But what happens, then, if each Internet user browses privately, or cleans up their browser storage, in order to avoid being tracked?
« My Cookie is a phoenix » : tracking without tracking cookies
This is the second topic that the team behind Greasy has looked into, identifying for the first time a new technique (called cookie respwaning with browser fingerprinting), which allows tracking a user across different Web sites, even if that user uses a private mode or clears his browser storage. Worse yet, this technique will allow tracking to continue even if Web browsers remove the ability to have tracking cookies.
"What we show in this paper is that the techniques we have detected, which today represent a very small percentage in Internet advertising, would make it possible to bypass the depreciation of third-party cookies, and therefore to continue tracking without third-party cookies," explains Arnaud Legout.
To do this, the researchers developed a methodology that allows them to detect the dependence of cookies on the characteristics of the browser and the machine. The results show that 1,150 of the top 30,000 Alexa websites deploy this tracking mechanism, going so far as to track users across multiple websites, even if third-party cookies are deprecated.
This new tracking technique is explained by the fact that Google has announced the upcoming removal (at the end of 2023) of third-party cookies in Chrome. A problem for the trillions of dollars of Internet advertising worldwide, thanks to tracking. "This means that even if third-party cookies are banned, trackers will be able to continue tracking, using first-party cookies and fingerprint techniques," adds Arnaud Legout.

[DATA EXTRACT]
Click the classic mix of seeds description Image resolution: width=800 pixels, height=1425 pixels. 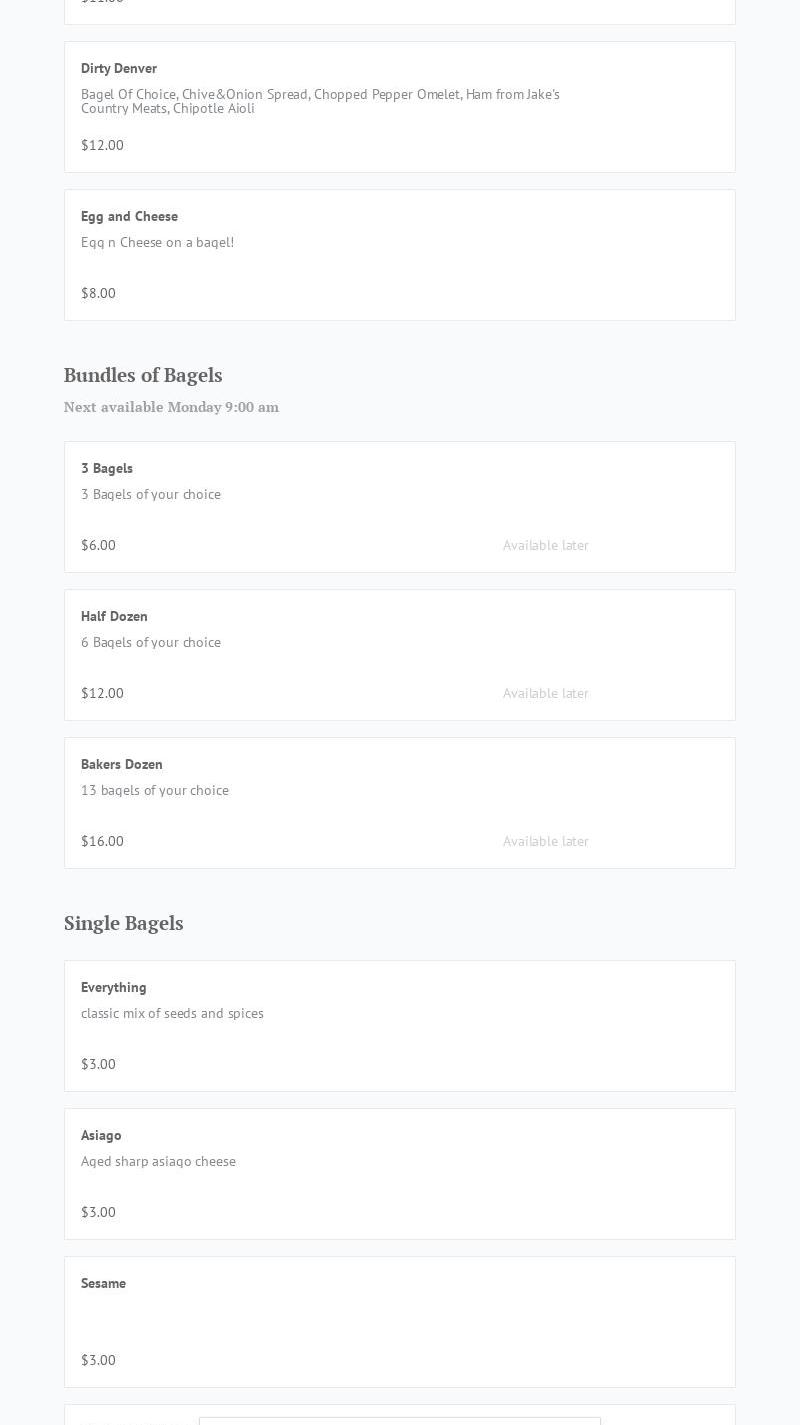172,1013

[WHAT TO DO]
Condense the paragraph of the cookie tracking text that begins "To do this, the researchers developed" into a short bulleted list that keeps its main facts.

[EXERCISE SOLUTION]
- The researchers built a method to detect whether cookies depend on browser and machine characteristics.
- 1,150 of the top 30,000 Alexa websites use this tracking mechanism.
- It can track users across multiple websites even if third-party cookies are deprecated.